Em 2021, a taxa de incidência foi de 192,2/100.000 habitantes. Houve uma redução em relação aos anos de 2019 e de 2020, quando se situou, respectivamente, nos 244,2/100.000 habitantes e 202,9/100.000 habitantes.

Que procedimentos devem ser adoptados após o diagnóstico positivo à tuberculose?

Após o diagnóstico, o paciente inicia o tratamento para a tuberculose com fármacos de primeira linha e faz-se o rastreio de contactos.

Como se tem observado a multirresistência da tuberculose em Angola?

Houve um ligeiro aumento.

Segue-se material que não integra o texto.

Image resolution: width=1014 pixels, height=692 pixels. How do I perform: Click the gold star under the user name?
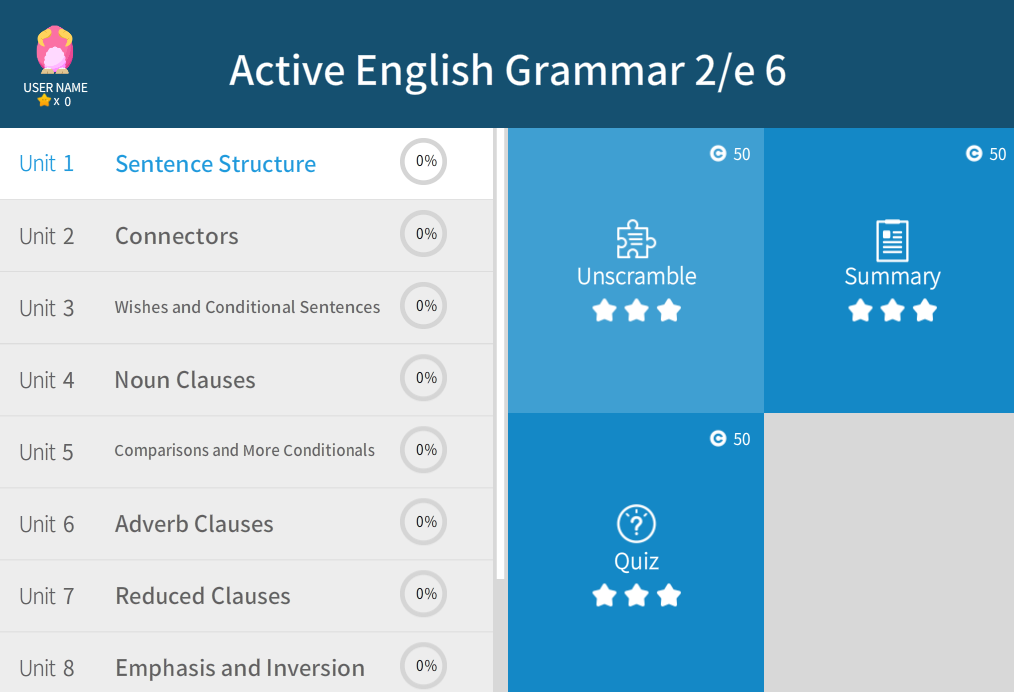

Em 2020 e 2021, a pandemia de Covid-19 teve um grande impacto no controlo da tuberculose e os principais desafios decorrentes relacionaram-se com a influência do distanciamento social no diagnóstico, seguimento e adesão ao tratamento, incluindo a limitação de acesso a insumos e a serviços de saúde.

Da sua experiência como responsável pelo Programa Nacional de Controlo de Tuberculose, quais são os principais desafios do diagnóstico da tuberculose em Angola?

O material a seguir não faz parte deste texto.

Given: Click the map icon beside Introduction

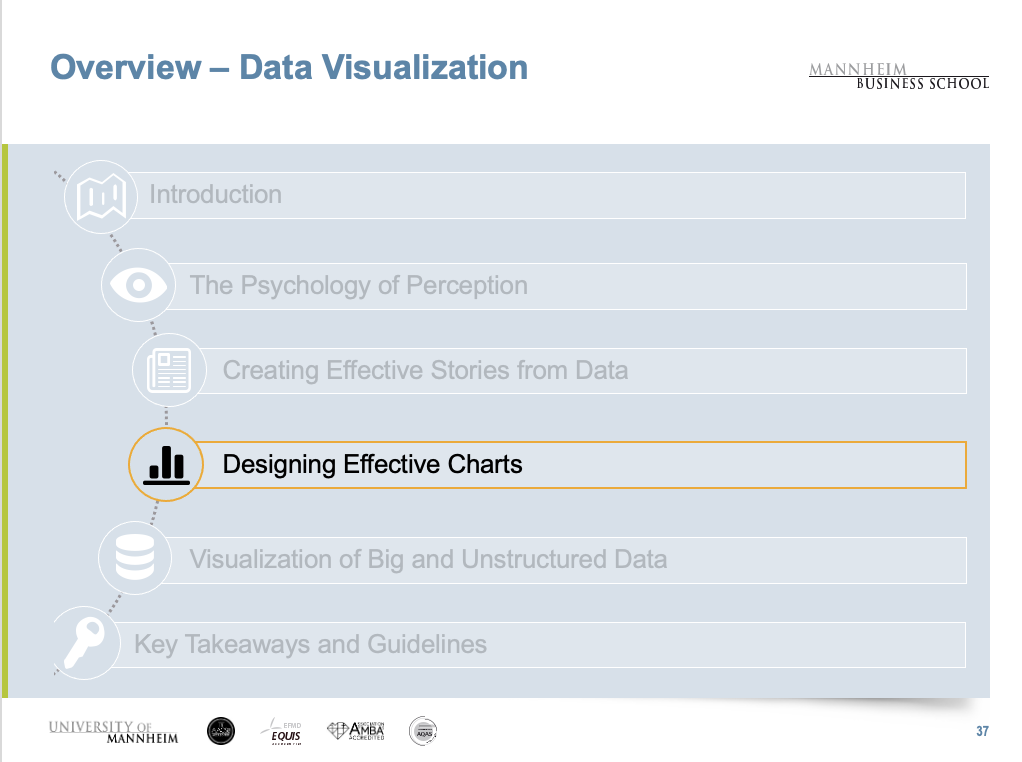Looking at the screenshot, I should pyautogui.click(x=101, y=195).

Os principais desafios prendem-se com as infraestruturas destinadas aos laboratórios e recursos humanos para o diagnóstico laboratorial. Há muita mobilidade de técnicos, pelo que é necessário um plano de retenção. Outros desafios prendem-se com o abastecimento de insumos laboratoriais e a implementação do controlo de qualidade. Além disso, não existe um sistema eficaz de referência de amostras.

Na sua opinião que desenvolvimentos são necessários, a nível do diagnóstico da tuberculose no país?

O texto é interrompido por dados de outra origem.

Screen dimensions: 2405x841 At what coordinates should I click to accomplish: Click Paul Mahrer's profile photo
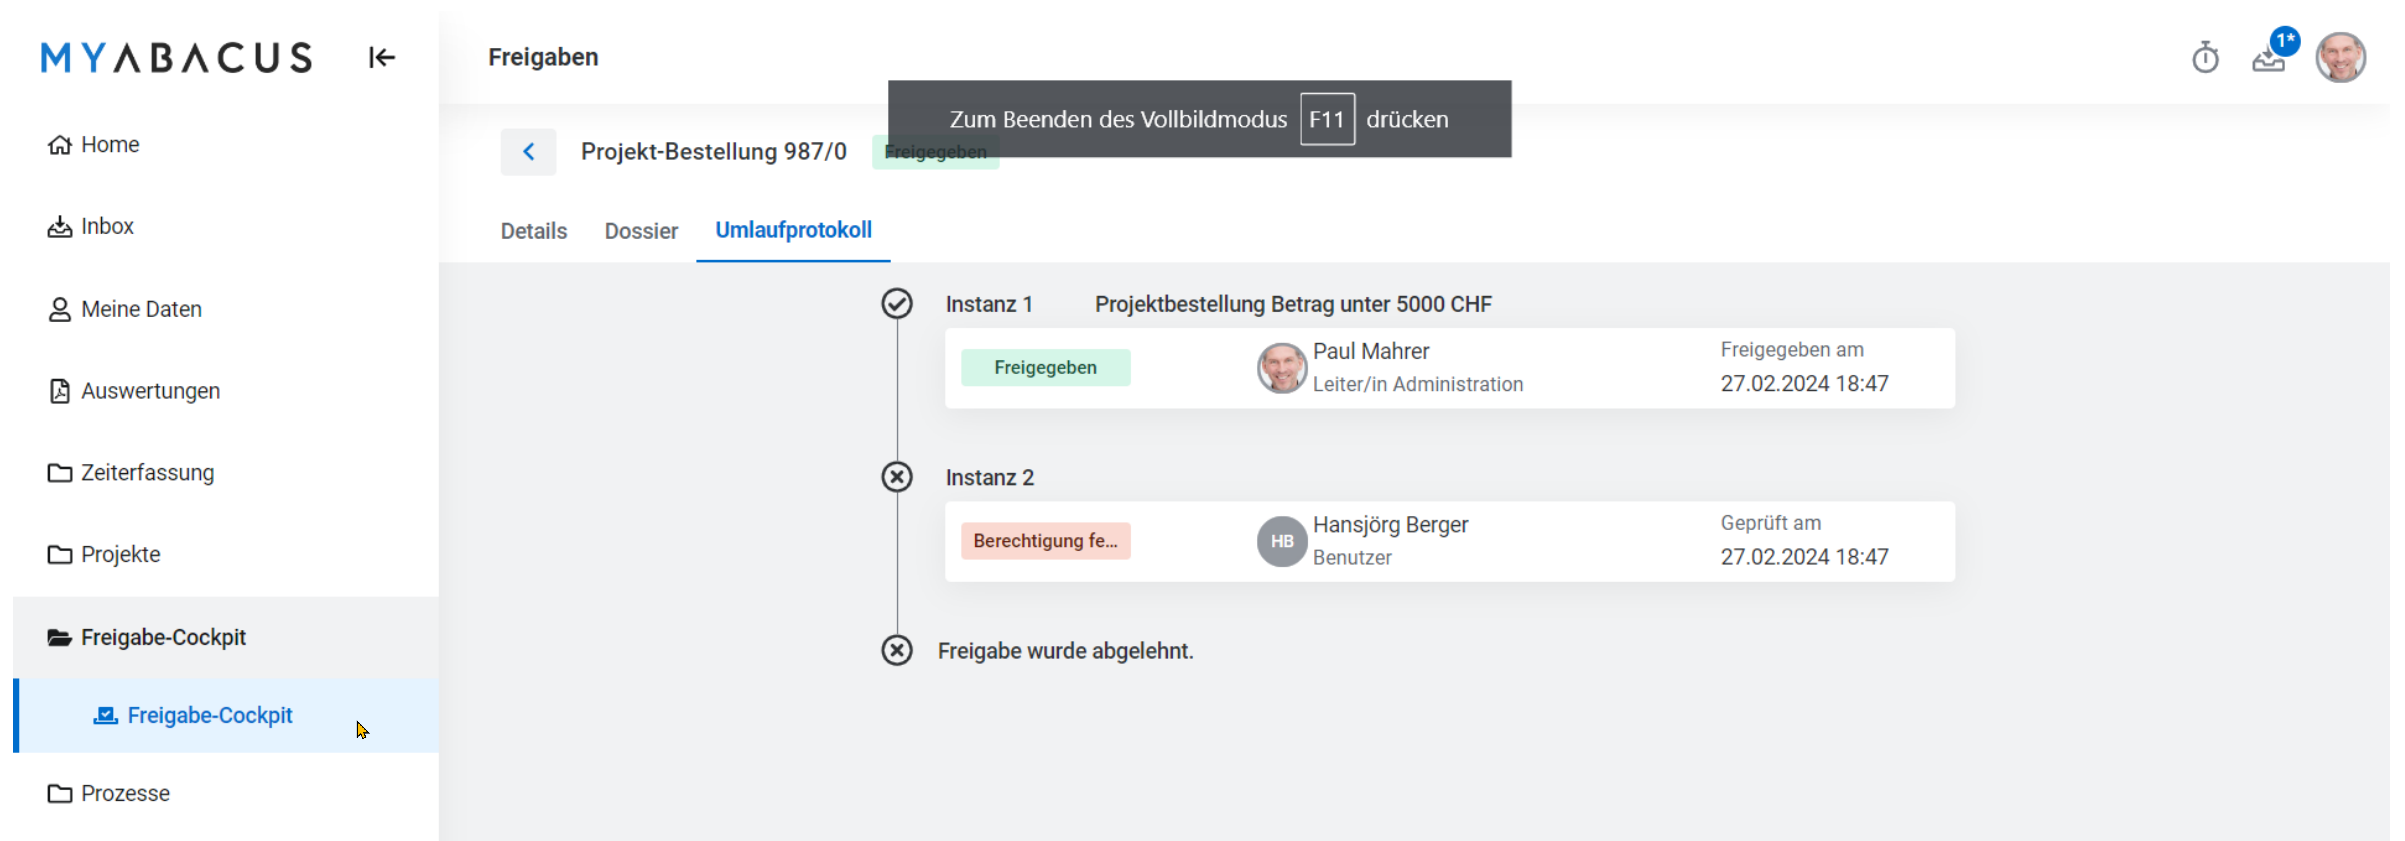point(1281,368)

Começam, desde logo, pela expansão da rede de laboratórios. Passam, ainda, pelo abastecimento de insumos laboratoriais e equipamentos através do GDF (Global Drug Facility) da Stop TB Partnership, que facilita o acesso global a medicamentos e meios de diagnóstico com garantia da qualidade.

Importa também implementar e massificar técnicas de resistência a medicamentos de primeira e segunda linhas (LPA e testes fenotípicos), rever e actualizar o plano estratégico do laboratório de tuberculose, validar algoritmos do diagnóstico seguido de formação e melhorar os planos de formação em cascata e de forma regular, assim como apostar na investigação, supervisionar regularmente os laboratórios da rede e assegurar o seu funcionamento e estabelecer contratos de manutenção de equipamentos.

Que acções têm sido desenvolvidas no país para o combate à tuberculose?

O envolvimento multissectorial e da sociedade civil e das congregações religiosas tem sido importante, a par da advocacia a nível dos decisores.

As estratégias desenvolvidas na comunidade, nomeadamente através de palestras de sensibilização, o controlo da tuberculose no sector mineiro e o reforço do seu controlo no seio das populações nómadas e das que vivem em zonas de acesso difícil fazem também parte deste leque de acções.

Importa também salientar o reforço da colaboração com os parceiros, como o Fundo Global, USAID, ADPP, OMS e CUAMM, e com o sector privado de saúde.